Une fois entrée dans les pourquoi, Lamiel fit bientôt courir à l’abbé Clément des dangers bien différents de ceux qu’il appréhendait la veille. Elle était d’une impiété effroyable. La profonde curiosité qui, à vrai dire, était sa seule passion, aidée par la sorte d’éducation impromptue qu’elle cherchait à se donner depuis les premiers jours qu’elle avait habité Rouen avec le jeune duc, lui fit proférer des choses horribles aux yeux du jeune théologien, et à plusieurs desquelles il fut hors d’état de répondre d’une façon satisfaisante.

Lamiel, le voyant embarrassé, fut bien loin de profiter grossièrement de sa victoire malgré elle ; elle se figura la conduite cruelle que le comte eût adoptée à sa place ; elle eut la joie de se sentir supérieure.

— Mais ne dirait-on pas, mon ami, à me voir vous entretenir depuis une heure de choses simplement curieuses, que j’ai le plus mauvais cœur du monde et que j’ai oublié tout à fait mes premiers bienfaiteurs ? Que deviennent mon excellent oncle et ma tante Hautemare ? Me maudissent-ils ?

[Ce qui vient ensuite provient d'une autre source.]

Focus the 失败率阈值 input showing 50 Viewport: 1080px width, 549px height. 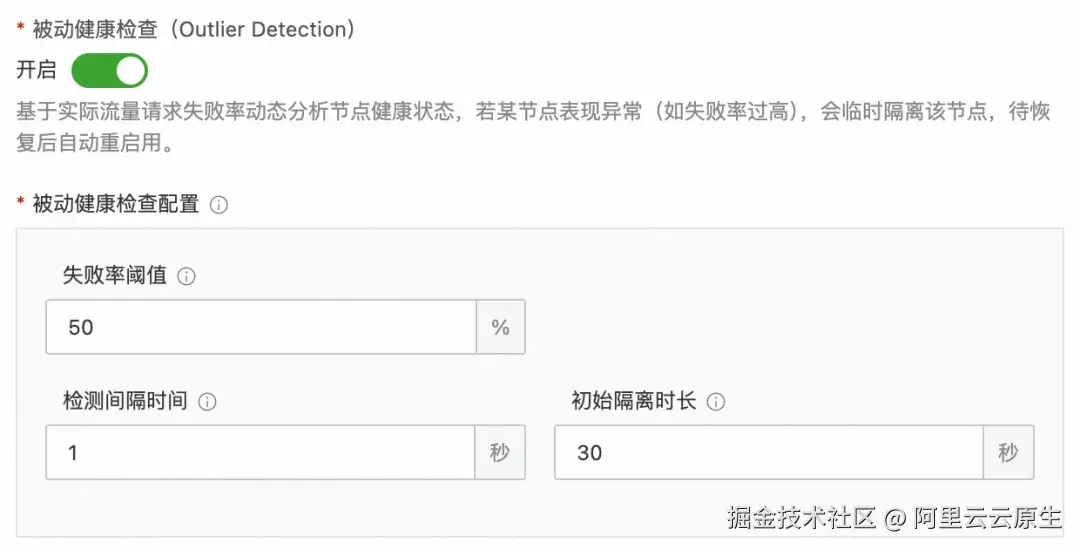tap(261, 327)
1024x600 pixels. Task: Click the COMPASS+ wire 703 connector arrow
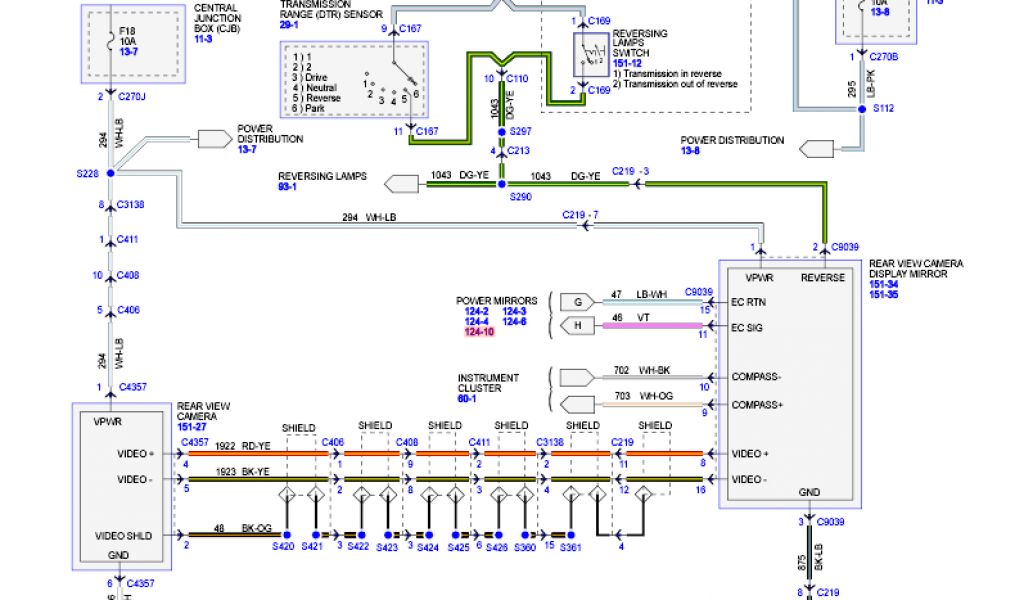[x=575, y=404]
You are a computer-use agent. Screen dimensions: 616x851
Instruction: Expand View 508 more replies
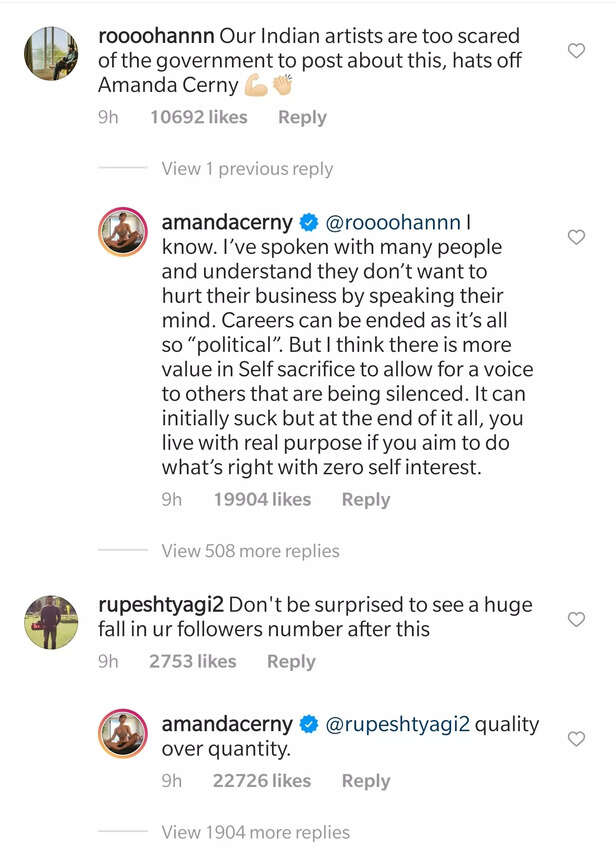pyautogui.click(x=250, y=551)
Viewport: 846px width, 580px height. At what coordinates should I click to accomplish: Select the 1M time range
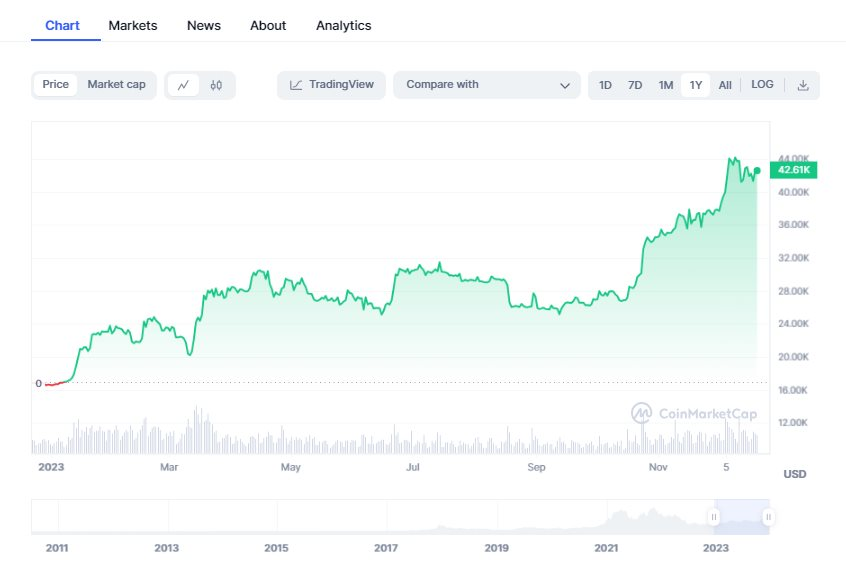pos(665,85)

L’abbé, fort soulagé par ce retour aux choses de la terre, lui expliqua dans les plus grands détails que les Hautemare s’étaient conduits avec toute la sagesse normande. Ils avaient adopté avec prudence la fable que Lamiel leur avait fournie ; tout le monde à Carville la croyait occupée dans un village des environs d’Orléans à faire la cour à une grande tante fort âgée et à se ménager une place dans son testament. Tout le village s’était occupé d’un bon de cent francs sur la poste que les Hautemare avaient touché et que le duc avait eu l’idée de leur envoyer d’Orléans comme faisant partie d’un cadeau fait à Lamiel par sa vieille tante.

— Il est vrai, dit Lamiel en rêvant, le duc était parfaitement bon comme Mme  la duchesse ; seulement, il était bien ennuyeux.

Elle apprit avec un vif étonnement que le duc s’était échauffé la tête en se croyant profondément amoureux d’elle. Il l’avait cherchée dans toute la Normandie et la Bretagne, trompé par la lettre que Lamiel avait datée de [1].

Maintenant le duc résiste à sa mère, la passion qu’il prétend avoir lui donne du caractère. Lamiel éclata de rire comme une simple paysanne.

— Le duc avec du caractère ! s’écria-t-elle. Ah ! que je voudrais le voir !

— Ne cherchez pas à le voir, s’écria l’abbé, se méprenant sur le sentiment qui animait la jeune fille ; voudriez-vous augmenter les chagrins de madame ? Je sais par ma tante que ce qu’elle appelle la désobéissance de son fils la met au désespoir. Elle veut le marier et elle s’aperçoit que, à peine marié, il lui échappera.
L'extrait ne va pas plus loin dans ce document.